Living With Zombies

1.1K 25 9
                                    

    Sokaktaki hareketli reklam afişleri insanları endişe içinde oraya buraya koşuşturuyor. Çocukların ağlama sesi, insanı daha da bir dehşete düşürüyor. Şöyle bir kafasını kaldırıp bakanlar dehşet içine düşüp bir iki adım geriye gidip olduğu yerde kalıyor ve gözünden yaşlar akıyor.Sonra evine doğru hızlı adımlarla kaçıyor.

    Adım Megan.On beş yaşındayım. Ben de onların arasındayım.Reklam afişini gördüğümde içimde oluşan o iğrenç, insanı korkutan duyguyu bir daha yaşamak istemiyorum. Tanrım! Çok korkunçtu. Orada ne olduğunu merak ettiğini düşünüyorum. O afişte, milyonlarca insanın bulunduğu her köşesinde çocukların gülüp oynayabileceği güzel parkların bulunduğu şehri yok eden bombaların videoları bulunuyordu. Kayıt yaklaşık on saniye, fakat o on saniyede bizi asıl dehşete düşüren şey o değil.Bombaların atıldığı başkentte ki, yalpalayarak yürüyen MİLYONLARCA ölü insan. Bulunduğumuz yere doğru bir sürü geliyor. Korkuyoruz! Düşünsenize bir. Sizi yemeye gelen milyonlarca zombi.

     Olduğum yerden hızlı adımlarla eve koştum.Evin önünde büyük masmavi bir telefon kulübesi duruyordu.O daha önce orada yoktu. Evet, evet. Eminim yoktu. Kapısını açmaya çalıştım ama açılmıyordu. Sonra etrafını dolaştım o kapıdan başka küçücük bir delik bile yoktu. Ardından kapısı açıldı. İçinden beş kişi çıktı. Birinin çekici bir papyonu vardı. Diğerinin çekici saçları ve gözlükleri vardı. Diğerleri de ikisi kız biri erkekti. Bir kızın saçları sapsarıydı ve omuzlarına geliyordu.Sevimli bir kızdı. Diğer kızın ise saçları çok ilgi çekiciydi. Kırmızıya yakın turuncu saçları vardı ve çok yakışıyordu. Onun yanındaki çocuk ise normal bir çocuktu. Aralarında en normali o duruyordu. Yaklaşık 5 dakika kadar birbirimize baktık.

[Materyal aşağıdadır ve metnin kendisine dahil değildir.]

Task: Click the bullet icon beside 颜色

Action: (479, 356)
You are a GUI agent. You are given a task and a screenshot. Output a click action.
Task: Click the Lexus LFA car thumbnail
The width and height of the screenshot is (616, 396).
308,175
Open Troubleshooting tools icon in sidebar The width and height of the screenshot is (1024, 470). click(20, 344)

      Papyonlu ve gözlüklü olanlar bir adım öne geldi. İkisi birden "Ben doktorum" dedi. Gözlerimi kıstım, 'bana ne' dermiş gibi omuzlarımı kaldırdım. Beni durdurdular. "Eve girersen ölebilirsin! Güven bize. Biz doktoruz" dediler. Şimdiye kadar tek kelime konuşmamıştım. Sessizliğimi bozdum. "Neden güveneyim siz kimsiniz? Beni nereden tanıyorsunuz? Bu mavi şey neden evimin önünde?" Uyarı yaptığını belirtircesine minik bir öksürme sesi geldi papyonlu olandan."Mavi şey değil. TARDIS" "Her neyse. Bırakın beni! İçeri girip küçük kardeşimi almam lazım!" Sarı saçlı sevimli kız önüme geçti gözlerini gözlerime dikti. Benden biraz uzundu. Kafamı kaldırmak zorunda kaldım.

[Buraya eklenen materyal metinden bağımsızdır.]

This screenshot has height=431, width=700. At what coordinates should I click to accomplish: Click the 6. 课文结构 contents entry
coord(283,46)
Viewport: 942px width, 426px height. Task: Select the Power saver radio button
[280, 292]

       "Dinle beni küçük kız." dedi. Gözlerimi kocaman açmış can kulağıyla dinliyordum. "Kardeşin içerde mi onu bile bilmiyoruz.İçerdeyse de insan olduğundan emin değiliz. Evinize bu virüs nasıl geldi bilmiyoruz, ama annen o şeylere dönüşmüş. Çok üzgünüm."

        Şaka demesini bekliyordum. Ama o kocaman gözlerini bana dikmiş "Doğru söylüyorum ahmak! İnan bana!" dermiş gibi bakıyordu. "Hadi o mavi şeyin içine girip gidelim buradan." dedi. Hepsine göz gezdirdim. Benle beraber toplam 6 kişiydik ve o mavi şeyin içine sığabileceğimizi söylüyordu. "Saçmalama!" dedim sulu gözlerimle. Bahçenin duvarının kenarına oturdum ve hıçkıra hıçkıra ağlamaya başladım. Annem onlardan biri olmuştu! Ve onlar bunu hemen atlatmamı bekliyorlardı.Kırmızı saçlı olan beni ayağa kaldırdı ve ani bir hareketle mavi kulübenin içine ittirdiler.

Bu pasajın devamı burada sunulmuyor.